Тем временем партизаны со станции Чакино частью вернулись в своё родное гнездо – Каменку, а частью рассеялись по другим сёлам и лесам. Зато Антонов немедленно организовал новые полки в районе Инжавино и Княже-Богородицкое, захватив волисполком и сельсоветы.
Вскоре мятеж охватил практически всю губернию (Кирсановский, Тамбовский, Моршанский, Козловский уезды) и перекинулся в северо-восточные районы соседней Воронежской губернии.
Это заставило Москву 22 августа ввести на Тамбовщине осадное положение и срочно увеличивать свои силы. 1 сентября 1920 года Тамбовская ЧК отдала приказ: "Провести с семьями восставших красный террор. Арестовать в таких семьях всех с 18-летнего возраста, не считаясь с полом. Если бандиты выступления будут продолжать, расстреливать их. Сёла обложить чрезвычайными контрибуциями, за неисполнением которых будут конфисковываться все земли и всё имущество".

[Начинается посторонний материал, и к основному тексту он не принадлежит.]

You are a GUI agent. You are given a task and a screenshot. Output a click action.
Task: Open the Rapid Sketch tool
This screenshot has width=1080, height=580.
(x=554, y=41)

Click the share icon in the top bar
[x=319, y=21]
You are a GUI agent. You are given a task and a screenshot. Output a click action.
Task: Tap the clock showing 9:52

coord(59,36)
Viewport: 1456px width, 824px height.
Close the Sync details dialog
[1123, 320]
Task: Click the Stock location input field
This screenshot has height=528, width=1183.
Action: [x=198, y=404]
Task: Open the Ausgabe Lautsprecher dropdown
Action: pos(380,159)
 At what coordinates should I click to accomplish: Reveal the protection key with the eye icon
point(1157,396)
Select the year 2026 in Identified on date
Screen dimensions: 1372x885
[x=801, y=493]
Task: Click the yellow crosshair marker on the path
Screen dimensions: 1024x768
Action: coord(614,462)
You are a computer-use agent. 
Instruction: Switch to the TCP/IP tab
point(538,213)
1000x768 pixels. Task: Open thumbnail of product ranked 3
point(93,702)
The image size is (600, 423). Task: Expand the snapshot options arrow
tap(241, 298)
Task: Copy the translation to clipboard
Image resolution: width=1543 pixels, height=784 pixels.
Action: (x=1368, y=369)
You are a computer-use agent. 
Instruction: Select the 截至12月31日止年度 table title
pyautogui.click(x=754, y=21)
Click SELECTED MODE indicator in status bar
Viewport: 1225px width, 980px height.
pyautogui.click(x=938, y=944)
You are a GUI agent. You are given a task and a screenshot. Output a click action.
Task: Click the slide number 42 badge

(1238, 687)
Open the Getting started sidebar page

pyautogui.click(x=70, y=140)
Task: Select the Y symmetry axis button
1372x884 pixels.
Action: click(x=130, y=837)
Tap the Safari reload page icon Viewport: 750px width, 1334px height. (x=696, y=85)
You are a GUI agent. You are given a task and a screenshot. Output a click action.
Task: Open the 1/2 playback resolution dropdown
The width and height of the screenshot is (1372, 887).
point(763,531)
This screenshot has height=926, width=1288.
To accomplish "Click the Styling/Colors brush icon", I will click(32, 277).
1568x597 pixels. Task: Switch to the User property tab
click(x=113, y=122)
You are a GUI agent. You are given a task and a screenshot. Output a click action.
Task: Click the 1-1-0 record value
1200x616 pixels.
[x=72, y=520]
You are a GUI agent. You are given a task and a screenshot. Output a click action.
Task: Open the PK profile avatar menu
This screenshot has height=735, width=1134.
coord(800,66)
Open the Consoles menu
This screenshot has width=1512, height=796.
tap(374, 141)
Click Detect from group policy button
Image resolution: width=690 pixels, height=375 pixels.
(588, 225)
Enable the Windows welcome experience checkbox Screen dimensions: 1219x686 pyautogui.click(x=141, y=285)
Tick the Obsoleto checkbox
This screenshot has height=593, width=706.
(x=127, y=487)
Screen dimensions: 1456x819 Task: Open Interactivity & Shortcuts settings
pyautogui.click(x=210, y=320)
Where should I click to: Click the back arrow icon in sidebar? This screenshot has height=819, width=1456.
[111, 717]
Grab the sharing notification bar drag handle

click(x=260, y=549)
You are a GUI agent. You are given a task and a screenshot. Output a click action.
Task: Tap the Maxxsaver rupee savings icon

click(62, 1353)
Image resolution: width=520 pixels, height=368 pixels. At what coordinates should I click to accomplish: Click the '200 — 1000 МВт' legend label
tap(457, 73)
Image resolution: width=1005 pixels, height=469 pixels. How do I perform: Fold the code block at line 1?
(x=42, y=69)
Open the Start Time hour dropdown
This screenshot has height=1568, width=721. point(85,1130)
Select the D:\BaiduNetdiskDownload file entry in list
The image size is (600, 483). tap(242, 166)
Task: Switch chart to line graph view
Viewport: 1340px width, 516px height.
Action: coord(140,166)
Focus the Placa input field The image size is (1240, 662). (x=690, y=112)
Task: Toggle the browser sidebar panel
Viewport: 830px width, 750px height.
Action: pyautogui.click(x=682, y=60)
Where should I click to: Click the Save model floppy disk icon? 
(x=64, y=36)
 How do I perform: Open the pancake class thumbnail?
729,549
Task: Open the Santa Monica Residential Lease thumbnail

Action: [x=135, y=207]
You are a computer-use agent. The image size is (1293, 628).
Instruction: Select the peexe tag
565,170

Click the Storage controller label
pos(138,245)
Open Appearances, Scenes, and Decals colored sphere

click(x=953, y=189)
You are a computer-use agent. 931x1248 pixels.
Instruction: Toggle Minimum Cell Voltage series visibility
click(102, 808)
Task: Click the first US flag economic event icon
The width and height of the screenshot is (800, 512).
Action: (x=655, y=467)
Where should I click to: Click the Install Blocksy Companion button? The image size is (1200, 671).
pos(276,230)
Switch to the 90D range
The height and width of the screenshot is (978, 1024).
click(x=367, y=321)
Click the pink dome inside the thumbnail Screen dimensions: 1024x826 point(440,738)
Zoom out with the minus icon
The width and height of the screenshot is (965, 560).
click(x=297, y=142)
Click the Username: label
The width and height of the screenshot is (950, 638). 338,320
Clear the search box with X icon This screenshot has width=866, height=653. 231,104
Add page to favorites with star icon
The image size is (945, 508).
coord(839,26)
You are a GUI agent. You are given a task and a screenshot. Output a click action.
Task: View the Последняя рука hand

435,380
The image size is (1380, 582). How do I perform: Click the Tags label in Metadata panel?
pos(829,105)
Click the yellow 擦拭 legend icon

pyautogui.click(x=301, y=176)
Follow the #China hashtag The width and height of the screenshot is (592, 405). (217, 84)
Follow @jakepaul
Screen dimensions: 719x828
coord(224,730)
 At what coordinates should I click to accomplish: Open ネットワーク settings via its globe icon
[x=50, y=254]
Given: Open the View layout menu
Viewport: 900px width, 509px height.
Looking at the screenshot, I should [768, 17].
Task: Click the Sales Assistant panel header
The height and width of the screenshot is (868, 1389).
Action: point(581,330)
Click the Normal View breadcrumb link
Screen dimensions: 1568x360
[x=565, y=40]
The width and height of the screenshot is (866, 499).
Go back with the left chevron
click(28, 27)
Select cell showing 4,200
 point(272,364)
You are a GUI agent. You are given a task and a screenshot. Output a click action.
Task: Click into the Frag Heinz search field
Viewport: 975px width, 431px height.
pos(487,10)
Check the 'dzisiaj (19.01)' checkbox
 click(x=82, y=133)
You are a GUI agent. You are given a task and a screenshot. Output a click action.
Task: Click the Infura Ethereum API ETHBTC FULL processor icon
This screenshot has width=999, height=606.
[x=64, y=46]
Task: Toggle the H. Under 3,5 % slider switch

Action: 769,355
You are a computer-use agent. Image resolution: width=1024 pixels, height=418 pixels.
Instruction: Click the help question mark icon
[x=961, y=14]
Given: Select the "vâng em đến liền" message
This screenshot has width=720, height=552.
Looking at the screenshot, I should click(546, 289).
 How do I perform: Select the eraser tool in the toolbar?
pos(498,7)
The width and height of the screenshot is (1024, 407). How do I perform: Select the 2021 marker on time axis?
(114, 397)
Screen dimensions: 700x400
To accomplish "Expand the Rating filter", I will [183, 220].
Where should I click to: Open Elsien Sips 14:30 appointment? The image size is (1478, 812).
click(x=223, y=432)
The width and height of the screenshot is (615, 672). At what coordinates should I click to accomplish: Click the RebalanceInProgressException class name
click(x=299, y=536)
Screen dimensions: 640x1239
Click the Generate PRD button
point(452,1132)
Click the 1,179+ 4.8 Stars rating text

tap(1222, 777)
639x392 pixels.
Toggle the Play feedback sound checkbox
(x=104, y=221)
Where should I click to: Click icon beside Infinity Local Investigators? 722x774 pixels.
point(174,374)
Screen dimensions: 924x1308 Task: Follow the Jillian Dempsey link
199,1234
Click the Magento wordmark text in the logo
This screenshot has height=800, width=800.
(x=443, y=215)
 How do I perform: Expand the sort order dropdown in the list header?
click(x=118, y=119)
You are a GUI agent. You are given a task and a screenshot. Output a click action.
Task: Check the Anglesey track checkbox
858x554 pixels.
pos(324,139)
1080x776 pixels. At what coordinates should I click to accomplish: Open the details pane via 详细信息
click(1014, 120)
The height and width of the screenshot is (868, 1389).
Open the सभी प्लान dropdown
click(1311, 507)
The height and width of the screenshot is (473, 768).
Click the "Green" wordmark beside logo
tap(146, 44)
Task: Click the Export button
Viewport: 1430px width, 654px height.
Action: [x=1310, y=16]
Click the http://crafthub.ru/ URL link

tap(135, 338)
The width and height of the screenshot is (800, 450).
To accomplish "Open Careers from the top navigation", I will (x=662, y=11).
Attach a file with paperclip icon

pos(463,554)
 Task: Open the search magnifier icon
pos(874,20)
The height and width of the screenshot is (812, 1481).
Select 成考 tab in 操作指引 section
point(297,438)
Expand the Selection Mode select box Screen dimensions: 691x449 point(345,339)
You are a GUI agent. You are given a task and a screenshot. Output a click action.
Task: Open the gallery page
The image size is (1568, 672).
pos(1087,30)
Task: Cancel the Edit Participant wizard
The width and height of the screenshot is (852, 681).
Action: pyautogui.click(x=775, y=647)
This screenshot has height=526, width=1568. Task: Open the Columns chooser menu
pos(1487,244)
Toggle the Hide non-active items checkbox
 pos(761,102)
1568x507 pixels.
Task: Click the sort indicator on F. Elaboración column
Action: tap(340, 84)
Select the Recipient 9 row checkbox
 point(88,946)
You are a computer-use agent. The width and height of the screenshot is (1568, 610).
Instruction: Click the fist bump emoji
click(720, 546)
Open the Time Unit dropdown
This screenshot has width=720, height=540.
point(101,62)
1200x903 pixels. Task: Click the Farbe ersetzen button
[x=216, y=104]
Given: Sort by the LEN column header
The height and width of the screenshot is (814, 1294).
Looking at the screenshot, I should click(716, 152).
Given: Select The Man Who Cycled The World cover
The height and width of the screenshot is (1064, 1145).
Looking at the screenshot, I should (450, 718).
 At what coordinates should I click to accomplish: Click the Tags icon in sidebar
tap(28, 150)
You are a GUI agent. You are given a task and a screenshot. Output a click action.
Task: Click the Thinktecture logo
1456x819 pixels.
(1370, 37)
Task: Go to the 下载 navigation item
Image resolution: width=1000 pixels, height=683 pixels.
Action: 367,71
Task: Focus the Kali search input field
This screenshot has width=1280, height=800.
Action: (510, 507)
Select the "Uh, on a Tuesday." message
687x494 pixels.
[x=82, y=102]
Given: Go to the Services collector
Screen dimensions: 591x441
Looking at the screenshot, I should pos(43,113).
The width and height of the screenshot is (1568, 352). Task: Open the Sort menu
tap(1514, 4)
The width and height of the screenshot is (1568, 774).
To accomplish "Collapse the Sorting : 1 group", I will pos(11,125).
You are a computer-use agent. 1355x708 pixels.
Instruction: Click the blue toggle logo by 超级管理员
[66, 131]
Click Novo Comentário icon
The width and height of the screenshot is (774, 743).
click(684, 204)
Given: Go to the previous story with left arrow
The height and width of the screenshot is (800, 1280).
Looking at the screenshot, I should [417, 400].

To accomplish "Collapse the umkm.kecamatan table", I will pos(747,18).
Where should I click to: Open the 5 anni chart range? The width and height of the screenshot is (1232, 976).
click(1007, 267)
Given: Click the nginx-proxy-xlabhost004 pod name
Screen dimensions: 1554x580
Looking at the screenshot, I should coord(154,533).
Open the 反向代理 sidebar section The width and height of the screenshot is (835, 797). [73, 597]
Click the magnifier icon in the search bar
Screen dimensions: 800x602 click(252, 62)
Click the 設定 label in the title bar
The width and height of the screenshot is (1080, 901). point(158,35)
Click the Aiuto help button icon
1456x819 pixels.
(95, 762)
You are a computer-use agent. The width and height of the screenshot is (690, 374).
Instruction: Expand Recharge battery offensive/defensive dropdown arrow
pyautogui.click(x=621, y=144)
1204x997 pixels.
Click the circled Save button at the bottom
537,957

И вторично, после весны семнадцатого года, запылали сёла на Тамбовщине. Фома Рябой оказался в своей стихии. 5 сентября сожжено пять сел; 7 сентября расстреляно более 250 крестьян. В одном, Кожуховском, лагере под Москвой (в 1921-1922 гг.) содержалось 313 тамбовских крестьян в качестве заложников, в числе их дети от 1 месяца до 16 лет. Среди этих раздетых, не имеющих тёплых вещей, полуголодных заложников осенью 1921 года свирепствовал сыпной тиф. В этом и подобных лагерях вводится даже особая рубрика для некоторых заложников: "приговор к расстрелу условно".
Расстреливали и детей и родителей. Расстреливали детей в присутствии родителей и родителей в присутствии детей.